→ **What is required**:
Your job is to report every line of the entries that has "will".

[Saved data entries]
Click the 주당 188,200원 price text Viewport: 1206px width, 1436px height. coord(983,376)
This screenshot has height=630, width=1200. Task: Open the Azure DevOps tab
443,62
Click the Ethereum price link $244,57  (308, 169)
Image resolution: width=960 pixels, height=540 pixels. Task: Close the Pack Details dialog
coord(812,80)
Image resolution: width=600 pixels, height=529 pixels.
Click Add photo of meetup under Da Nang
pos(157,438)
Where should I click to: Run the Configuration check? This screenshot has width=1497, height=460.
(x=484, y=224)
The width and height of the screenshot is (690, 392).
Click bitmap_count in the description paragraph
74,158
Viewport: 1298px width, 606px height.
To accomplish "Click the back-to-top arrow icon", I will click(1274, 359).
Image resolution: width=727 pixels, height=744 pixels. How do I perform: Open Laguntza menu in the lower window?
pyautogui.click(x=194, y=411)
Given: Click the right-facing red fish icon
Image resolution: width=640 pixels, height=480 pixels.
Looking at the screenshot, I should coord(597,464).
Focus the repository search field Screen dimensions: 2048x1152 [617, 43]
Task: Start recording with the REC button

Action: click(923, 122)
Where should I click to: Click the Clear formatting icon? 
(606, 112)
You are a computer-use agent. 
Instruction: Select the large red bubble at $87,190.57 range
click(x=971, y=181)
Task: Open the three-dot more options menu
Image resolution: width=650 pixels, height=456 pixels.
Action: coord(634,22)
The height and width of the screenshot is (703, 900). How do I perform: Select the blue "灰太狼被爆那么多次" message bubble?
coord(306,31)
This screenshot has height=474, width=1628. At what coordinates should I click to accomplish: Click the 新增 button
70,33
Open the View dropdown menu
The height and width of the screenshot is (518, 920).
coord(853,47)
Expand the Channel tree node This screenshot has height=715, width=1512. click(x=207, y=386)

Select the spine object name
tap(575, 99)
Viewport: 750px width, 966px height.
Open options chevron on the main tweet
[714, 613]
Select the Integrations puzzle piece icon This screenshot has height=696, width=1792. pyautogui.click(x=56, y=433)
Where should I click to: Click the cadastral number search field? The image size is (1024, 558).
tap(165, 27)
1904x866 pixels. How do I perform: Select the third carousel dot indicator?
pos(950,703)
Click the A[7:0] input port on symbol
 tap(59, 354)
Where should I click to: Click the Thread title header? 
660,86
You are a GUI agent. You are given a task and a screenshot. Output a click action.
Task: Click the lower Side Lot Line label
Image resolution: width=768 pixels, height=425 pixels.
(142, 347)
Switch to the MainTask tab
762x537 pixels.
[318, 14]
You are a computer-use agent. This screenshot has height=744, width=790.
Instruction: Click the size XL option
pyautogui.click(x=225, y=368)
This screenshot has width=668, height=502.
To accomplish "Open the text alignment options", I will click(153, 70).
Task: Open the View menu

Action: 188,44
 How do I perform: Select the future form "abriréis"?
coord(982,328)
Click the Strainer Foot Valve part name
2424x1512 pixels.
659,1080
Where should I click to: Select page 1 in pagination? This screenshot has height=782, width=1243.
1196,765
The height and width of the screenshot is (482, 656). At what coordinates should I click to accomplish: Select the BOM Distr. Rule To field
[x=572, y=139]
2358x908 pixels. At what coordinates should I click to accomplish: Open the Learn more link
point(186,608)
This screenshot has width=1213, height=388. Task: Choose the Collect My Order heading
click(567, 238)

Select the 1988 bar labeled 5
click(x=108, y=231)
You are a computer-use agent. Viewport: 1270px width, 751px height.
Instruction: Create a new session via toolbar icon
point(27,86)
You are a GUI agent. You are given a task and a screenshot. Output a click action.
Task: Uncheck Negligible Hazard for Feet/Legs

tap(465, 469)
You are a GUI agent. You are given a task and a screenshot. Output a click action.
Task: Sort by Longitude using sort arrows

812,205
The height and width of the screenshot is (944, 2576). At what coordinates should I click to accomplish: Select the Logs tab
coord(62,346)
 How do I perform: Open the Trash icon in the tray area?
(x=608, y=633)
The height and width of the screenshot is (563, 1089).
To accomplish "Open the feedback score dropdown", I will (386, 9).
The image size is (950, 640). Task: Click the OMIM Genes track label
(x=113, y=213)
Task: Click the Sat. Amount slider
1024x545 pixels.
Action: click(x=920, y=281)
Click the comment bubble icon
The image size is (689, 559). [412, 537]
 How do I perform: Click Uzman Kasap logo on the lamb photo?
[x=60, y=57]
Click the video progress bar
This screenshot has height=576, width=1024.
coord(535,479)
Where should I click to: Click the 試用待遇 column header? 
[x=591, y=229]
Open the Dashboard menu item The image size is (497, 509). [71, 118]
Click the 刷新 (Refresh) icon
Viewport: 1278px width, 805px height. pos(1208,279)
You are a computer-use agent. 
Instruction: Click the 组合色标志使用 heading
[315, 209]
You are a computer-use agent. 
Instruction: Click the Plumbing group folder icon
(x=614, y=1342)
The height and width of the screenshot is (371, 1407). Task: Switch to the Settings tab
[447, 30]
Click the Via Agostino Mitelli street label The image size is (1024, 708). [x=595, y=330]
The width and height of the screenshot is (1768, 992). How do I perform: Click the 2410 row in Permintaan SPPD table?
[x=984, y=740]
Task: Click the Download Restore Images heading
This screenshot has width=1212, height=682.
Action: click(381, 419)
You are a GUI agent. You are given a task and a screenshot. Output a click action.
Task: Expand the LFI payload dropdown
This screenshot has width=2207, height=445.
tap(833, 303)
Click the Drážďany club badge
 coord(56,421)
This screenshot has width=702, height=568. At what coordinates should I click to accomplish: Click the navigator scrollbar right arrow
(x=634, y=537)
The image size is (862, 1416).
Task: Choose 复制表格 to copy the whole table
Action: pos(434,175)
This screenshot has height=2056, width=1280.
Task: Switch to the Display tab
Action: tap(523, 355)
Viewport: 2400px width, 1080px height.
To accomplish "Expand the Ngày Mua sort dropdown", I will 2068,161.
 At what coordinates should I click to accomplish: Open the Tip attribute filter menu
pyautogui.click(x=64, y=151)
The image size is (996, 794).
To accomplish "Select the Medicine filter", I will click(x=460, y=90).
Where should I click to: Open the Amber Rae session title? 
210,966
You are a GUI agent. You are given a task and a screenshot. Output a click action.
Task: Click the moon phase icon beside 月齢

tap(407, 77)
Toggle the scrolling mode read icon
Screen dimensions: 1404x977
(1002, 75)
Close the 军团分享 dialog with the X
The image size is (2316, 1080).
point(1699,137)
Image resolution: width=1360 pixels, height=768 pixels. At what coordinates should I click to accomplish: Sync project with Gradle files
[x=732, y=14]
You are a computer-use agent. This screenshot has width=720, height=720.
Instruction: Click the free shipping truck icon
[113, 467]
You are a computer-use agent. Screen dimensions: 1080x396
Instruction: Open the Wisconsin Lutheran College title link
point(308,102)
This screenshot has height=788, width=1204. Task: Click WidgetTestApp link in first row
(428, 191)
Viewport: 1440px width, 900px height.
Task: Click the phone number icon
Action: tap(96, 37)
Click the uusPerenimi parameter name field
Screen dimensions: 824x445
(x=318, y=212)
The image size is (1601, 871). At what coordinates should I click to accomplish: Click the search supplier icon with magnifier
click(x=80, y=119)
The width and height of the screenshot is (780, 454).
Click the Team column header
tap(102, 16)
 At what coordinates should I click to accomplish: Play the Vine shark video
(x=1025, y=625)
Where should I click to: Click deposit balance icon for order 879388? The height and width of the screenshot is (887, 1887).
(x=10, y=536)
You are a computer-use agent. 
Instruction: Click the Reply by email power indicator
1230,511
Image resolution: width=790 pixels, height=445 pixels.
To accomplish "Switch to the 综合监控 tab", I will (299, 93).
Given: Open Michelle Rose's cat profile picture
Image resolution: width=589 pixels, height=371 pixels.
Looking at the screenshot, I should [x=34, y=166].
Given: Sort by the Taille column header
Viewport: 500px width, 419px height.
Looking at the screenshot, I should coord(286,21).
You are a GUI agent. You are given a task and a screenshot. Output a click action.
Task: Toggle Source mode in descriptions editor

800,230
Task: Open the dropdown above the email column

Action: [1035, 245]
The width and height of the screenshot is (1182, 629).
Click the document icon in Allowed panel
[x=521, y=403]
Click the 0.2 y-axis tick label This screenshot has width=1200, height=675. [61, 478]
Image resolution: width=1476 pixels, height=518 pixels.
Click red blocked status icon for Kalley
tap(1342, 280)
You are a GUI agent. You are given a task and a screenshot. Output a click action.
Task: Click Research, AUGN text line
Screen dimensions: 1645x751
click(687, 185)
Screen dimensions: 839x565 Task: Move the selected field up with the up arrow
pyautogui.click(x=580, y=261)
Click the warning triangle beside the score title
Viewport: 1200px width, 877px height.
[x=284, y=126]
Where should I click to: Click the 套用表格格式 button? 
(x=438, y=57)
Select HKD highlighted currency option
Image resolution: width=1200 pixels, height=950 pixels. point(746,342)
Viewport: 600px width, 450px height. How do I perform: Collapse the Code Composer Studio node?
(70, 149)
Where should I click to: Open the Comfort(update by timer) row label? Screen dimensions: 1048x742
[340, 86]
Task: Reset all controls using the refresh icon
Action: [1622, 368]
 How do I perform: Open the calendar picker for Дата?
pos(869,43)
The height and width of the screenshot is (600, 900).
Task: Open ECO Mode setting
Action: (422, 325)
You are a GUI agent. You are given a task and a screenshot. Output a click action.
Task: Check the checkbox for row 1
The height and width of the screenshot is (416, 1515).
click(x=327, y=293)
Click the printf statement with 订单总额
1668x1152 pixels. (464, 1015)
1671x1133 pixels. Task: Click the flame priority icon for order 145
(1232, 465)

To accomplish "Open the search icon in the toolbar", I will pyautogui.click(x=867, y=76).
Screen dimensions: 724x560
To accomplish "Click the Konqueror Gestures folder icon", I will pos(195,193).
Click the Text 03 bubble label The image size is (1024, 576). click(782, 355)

→ **Answer for this exercise**:
To accomplish "Click the back-to-top arrow icon", I will click(1274, 359).
To accomplish "Open the text alignment options", I will click(153, 70).
To accomplish "Open the feedback score dropdown", I will (386, 9).
To accomplish "Expand the Ngày Mua sort dropdown", I will 2068,161.
To accomplish "Select the Medicine filter", I will click(x=460, y=90).
To accomplish "Switch to the 综合监控 tab", I will (299, 93).
To accomplish "Open the search icon in the toolbar", I will pyautogui.click(x=867, y=76).
To accomplish "Click the Konqueror Gestures folder icon", I will pos(195,193).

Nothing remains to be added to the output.